Steven S. DeKnight takes over directing duties from Del Toro this time around. With this being his first film, let alone the director’s first blockbuster, DeKnight did a reasonable job with the final cut. From start to finish, the production is filled with a bright filmmaking style that really makes the film stand out as a sight for sore eyes. Beyond the visuals, DeKnight made the film visually kind of weird, yet captivating its audience by going a step farther than even the original film was willing to go. It doesn’t always come out superior over everything in the original though due to some odd character motivations, the lack of an interesting central focus character, and a few stereotypical sci-fi elements thrown in from time to time. These issues really cause the film to stumble over its own feet. If the film is seen with a less serious mental standing, DeKnight successfully made a really fun B-Movie that fans of the original idea should probably check out.

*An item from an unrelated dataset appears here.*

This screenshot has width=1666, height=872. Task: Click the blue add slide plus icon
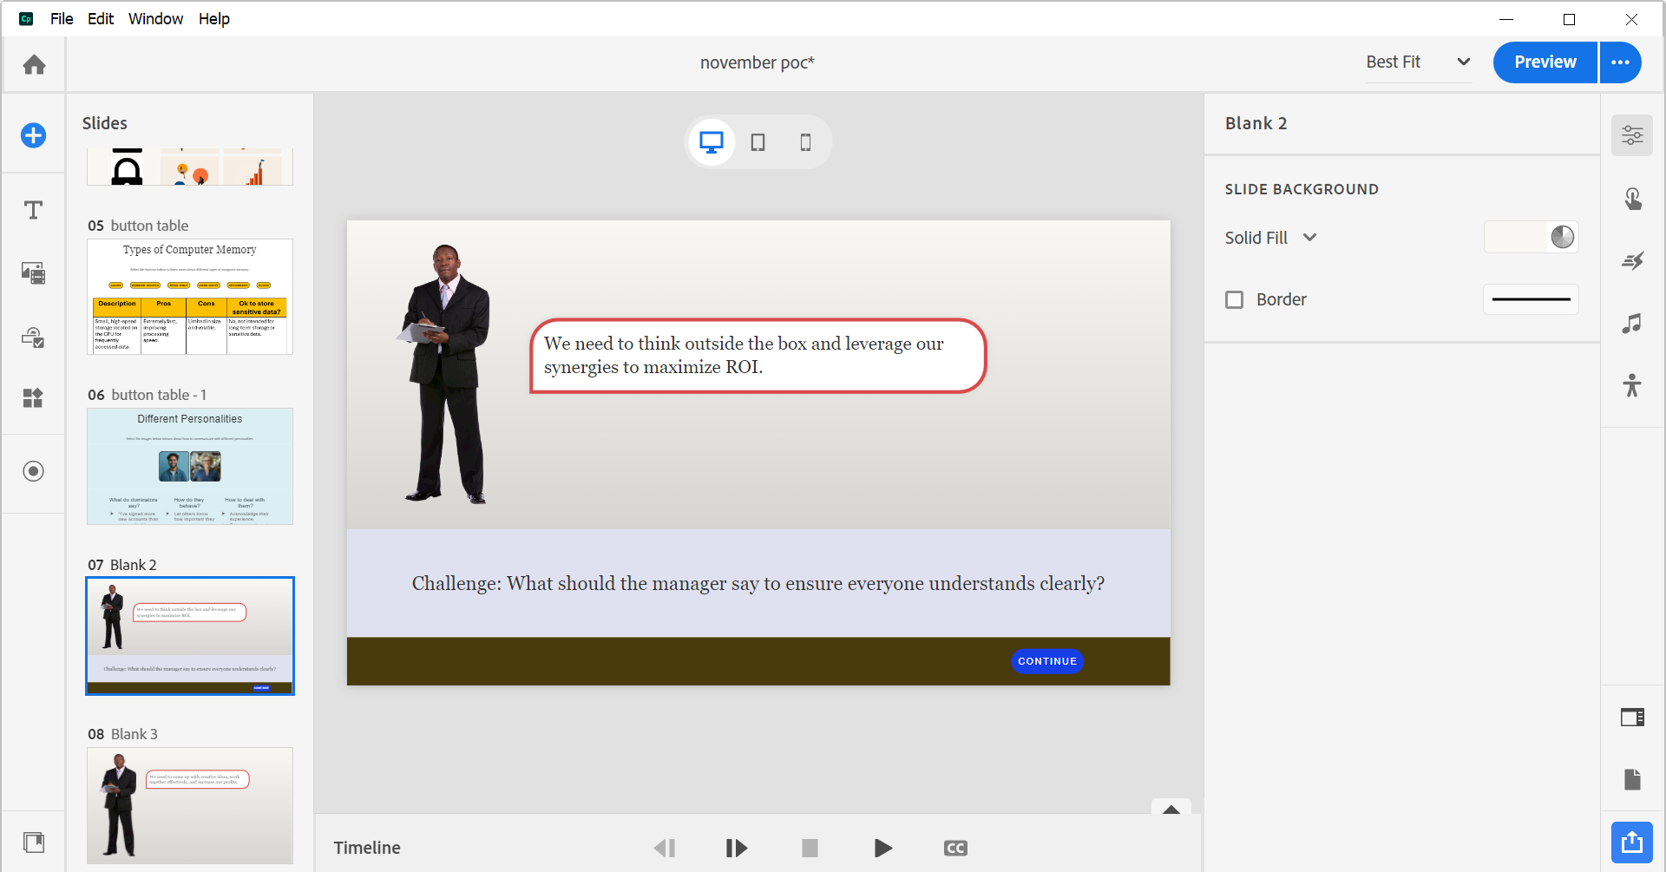[34, 135]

The plot suffers from a terrible pace for a majority of the film, while dragging on the preparation for attack rather than focusing on the big Kaiju fights. The film is painfully lacking in the Kaiju fight sequences, and instead focuses on an odd twist of character villainy instead of the original’s Kaiju fights. Pacific Rim: Uprising even went as far as to question who the main villain beings were in the film, which made it have an apparent dullness to this big budget action film. A cheap, unsatisfying story of a criminal forced to train a little girl into being a soldier - a man in love with a Kaiju who gets brainwashed into reviving the Kaiju race to destroy the world - Pacific Rim: Uprising feels exactly like what a Sci-Fi channel Big Budget Sequel to Pacific Rim would have been. Its incredibly dumb screenplay makes the film more fun, but at the same time forces it to become a pointless flick that focuses on soulless and expendable characters.
ACTING | CHARACTERS | DIALOGUE:
There’s an odd stretch between the generic personality of the second in command, Scott Eastwood, and the excessive performance by Charlie Day. Not very often in films are there so many different components that happen to work, yet not work, when placed into particular scenarios. Many of the original side character cast reprise their roles in some aspect, yet some of the actors have unquestionable changes to the original characters. A few of the characters go out of their way to show the wackiest side of villainy, while on the opposite site of the cast their are plenty of generic, strict, soldier type characters that don’t allow any rebellious behavior without holding a grudge. The main focus of the film is Jake Pentecost (John Boyega), the son of Idris Elba’s Stacker Pentecost from Pacific Rim and his relationship with a troubled little girl (Cailee Spaeny) who is picked up off the streets and then placed into a training program for future mech-soldiers. The issue is that Boyega and the little girl’s relationship feels absolutely fake other than one emotionally striking scene between the two. Boyega however, beyond this false relationship with Spaeny, gives a great performance that mysteriously outdoes any of the original’s main characters. Boyega is easily a more compelling character than the one played by Charlie Hunnam.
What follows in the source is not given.